Records from a dataset
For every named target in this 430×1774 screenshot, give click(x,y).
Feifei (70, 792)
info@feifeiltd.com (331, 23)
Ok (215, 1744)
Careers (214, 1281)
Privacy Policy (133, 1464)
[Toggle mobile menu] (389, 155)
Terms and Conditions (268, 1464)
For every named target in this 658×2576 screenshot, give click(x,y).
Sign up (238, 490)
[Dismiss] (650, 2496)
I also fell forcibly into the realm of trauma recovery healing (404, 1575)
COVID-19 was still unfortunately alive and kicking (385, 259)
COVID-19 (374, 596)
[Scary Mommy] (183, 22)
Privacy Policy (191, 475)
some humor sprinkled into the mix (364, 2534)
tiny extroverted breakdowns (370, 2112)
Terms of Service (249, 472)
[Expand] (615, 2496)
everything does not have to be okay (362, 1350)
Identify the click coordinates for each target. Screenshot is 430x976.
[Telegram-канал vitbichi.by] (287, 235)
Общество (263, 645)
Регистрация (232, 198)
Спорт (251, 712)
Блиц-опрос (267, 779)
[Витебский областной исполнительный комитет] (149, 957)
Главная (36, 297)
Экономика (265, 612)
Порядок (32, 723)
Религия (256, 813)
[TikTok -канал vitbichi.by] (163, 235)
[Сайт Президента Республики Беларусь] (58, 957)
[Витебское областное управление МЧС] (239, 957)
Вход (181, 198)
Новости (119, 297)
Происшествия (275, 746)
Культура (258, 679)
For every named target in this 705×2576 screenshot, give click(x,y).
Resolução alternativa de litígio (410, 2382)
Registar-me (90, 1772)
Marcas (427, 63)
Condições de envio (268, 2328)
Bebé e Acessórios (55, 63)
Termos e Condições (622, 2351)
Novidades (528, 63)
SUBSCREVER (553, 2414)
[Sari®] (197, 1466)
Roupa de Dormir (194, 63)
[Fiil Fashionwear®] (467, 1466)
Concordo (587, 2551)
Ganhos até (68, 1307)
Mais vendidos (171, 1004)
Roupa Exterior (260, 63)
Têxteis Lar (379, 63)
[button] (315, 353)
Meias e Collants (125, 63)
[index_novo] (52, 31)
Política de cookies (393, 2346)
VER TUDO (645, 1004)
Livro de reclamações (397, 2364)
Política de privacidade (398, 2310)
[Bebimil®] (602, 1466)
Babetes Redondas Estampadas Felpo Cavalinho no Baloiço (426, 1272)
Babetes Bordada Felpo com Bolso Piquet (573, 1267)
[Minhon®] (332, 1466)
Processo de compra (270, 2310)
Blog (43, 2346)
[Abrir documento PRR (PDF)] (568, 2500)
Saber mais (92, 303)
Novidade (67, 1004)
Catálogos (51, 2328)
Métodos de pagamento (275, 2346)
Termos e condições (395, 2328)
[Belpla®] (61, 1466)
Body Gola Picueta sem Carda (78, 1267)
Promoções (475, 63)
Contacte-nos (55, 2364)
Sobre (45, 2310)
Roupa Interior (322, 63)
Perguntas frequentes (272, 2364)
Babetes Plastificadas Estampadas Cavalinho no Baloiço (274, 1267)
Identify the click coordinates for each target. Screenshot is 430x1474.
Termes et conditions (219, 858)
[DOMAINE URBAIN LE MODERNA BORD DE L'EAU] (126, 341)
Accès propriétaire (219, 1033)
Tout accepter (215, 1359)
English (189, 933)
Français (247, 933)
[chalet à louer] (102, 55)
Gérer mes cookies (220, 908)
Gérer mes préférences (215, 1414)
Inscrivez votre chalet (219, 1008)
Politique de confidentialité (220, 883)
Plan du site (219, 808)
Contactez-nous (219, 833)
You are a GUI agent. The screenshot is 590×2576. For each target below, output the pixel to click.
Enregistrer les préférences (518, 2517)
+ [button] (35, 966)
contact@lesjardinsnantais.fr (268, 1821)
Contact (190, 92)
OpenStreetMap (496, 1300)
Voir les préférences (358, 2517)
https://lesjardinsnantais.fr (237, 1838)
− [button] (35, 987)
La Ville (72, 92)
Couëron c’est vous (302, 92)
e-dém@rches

Task prompt — An exact, complete copy of the records is the expected answer.

Your response —
For every named target in this 430×1774 screenshot, give click(x,y).
Feifei (70, 792)
info@feifeiltd.com (331, 23)
Ok (215, 1744)
Careers (214, 1281)
Privacy Policy (133, 1464)
[Toggle mobile menu] (389, 155)
Terms and Conditions (268, 1464)
For every named target in this 658×2576 screenshot, give click(x,y).
Sign up (238, 490)
[Dismiss] (650, 2496)
I also fell forcibly into the realm of trauma recovery healing (404, 1575)
COVID-19 was still unfortunately alive and kicking (385, 259)
COVID-19 (374, 596)
[Scary Mommy] (183, 22)
Privacy Policy (191, 475)
some humor sprinkled into the mix (364, 2534)
tiny extroverted breakdowns (370, 2112)
Terms of Service (249, 472)
[Expand] (615, 2496)
everything does not have to be okay (362, 1350)
Identify the click coordinates for each target. Screenshot is 430x976.
[Telegram-канал vitbichi.by] (287, 235)
Общество (263, 645)
Регистрация (232, 198)
Спорт (251, 712)
Блиц-опрос (267, 779)
[Витебский областной исполнительный комитет] (149, 957)
Главная (36, 297)
Экономика (265, 612)
Порядок (32, 723)
Религия (256, 813)
[TikTok -канал vitbichi.by] (163, 235)
[Сайт Президента Республики Беларусь] (58, 957)
[Витебское областное управление МЧС] (239, 957)
Вход (181, 198)
Новости (119, 297)
Происшествия (275, 746)
Культура (258, 679)
For every named target in this 705×2576 screenshot, give click(x,y).
Resolução alternativa de litígio (410, 2382)
Registar-me (90, 1772)
Marcas (427, 63)
Condições de envio (268, 2328)
Bebé e Acessórios (55, 63)
Termos e Condições (622, 2351)
Novidades (528, 63)
SUBSCREVER (553, 2414)
[Sari®] (197, 1466)
Roupa de Dormir (194, 63)
[Fiil Fashionwear®] (467, 1466)
Concordo (587, 2551)
Ganhos até (68, 1307)
Mais vendidos (171, 1004)
Roupa Exterior (260, 63)
Têxteis Lar (379, 63)
[button] (315, 353)
Meias e Collants (125, 63)
[index_novo] (52, 31)
Política de cookies (393, 2346)
VER TUDO (645, 1004)
Livro de reclamações (397, 2364)
Política de privacidade (398, 2310)
[Bebimil®] (602, 1466)
Babetes Redondas Estampadas Felpo Cavalinho no Baloiço (426, 1272)
Babetes Bordada Felpo com Bolso Piquet (573, 1267)
[Minhon®] (332, 1466)
Processo de compra (270, 2310)
Blog (43, 2346)
[Abrir documento PRR (PDF)] (568, 2500)
Saber mais (92, 303)
Novidade (67, 1004)
Catálogos (51, 2328)
Métodos de pagamento (275, 2346)
Termos e condições (395, 2328)
[Belpla®] (61, 1466)
Body Gola Picueta sem Carda (78, 1267)
Promoções (475, 63)
Contacte-nos (55, 2364)
Sobre (45, 2310)
Roupa Interior (322, 63)
Perguntas frequentes (272, 2364)
Babetes Plastificadas Estampadas Cavalinho no Baloiço (274, 1267)
Identify the click coordinates for each target. Screenshot is 430x1474.
Termes et conditions (219, 858)
[DOMAINE URBAIN LE MODERNA BORD DE L'EAU] (126, 341)
Accès propriétaire (219, 1033)
Tout accepter (215, 1359)
English (189, 933)
Français (247, 933)
[chalet à louer] (102, 55)
Gérer mes cookies (220, 908)
Gérer mes préférences (215, 1414)
Inscrivez votre chalet (219, 1008)
Politique de confidentialité (220, 883)
Plan du site (219, 808)
Contactez-nous (219, 833)
You are a GUI agent. The screenshot is 590×2576. For each target below, output the pixel to click.
Enregistrer les préférences (518, 2517)
+ [button] (35, 966)
contact@lesjardinsnantais.fr (268, 1821)
Contact (190, 92)
OpenStreetMap (496, 1300)
Voir les préférences (358, 2517)
https://lesjardinsnantais.fr (237, 1838)
− [button] (35, 987)
La Ville (72, 92)
Couëron c’est vous (302, 92)
e-dém@rches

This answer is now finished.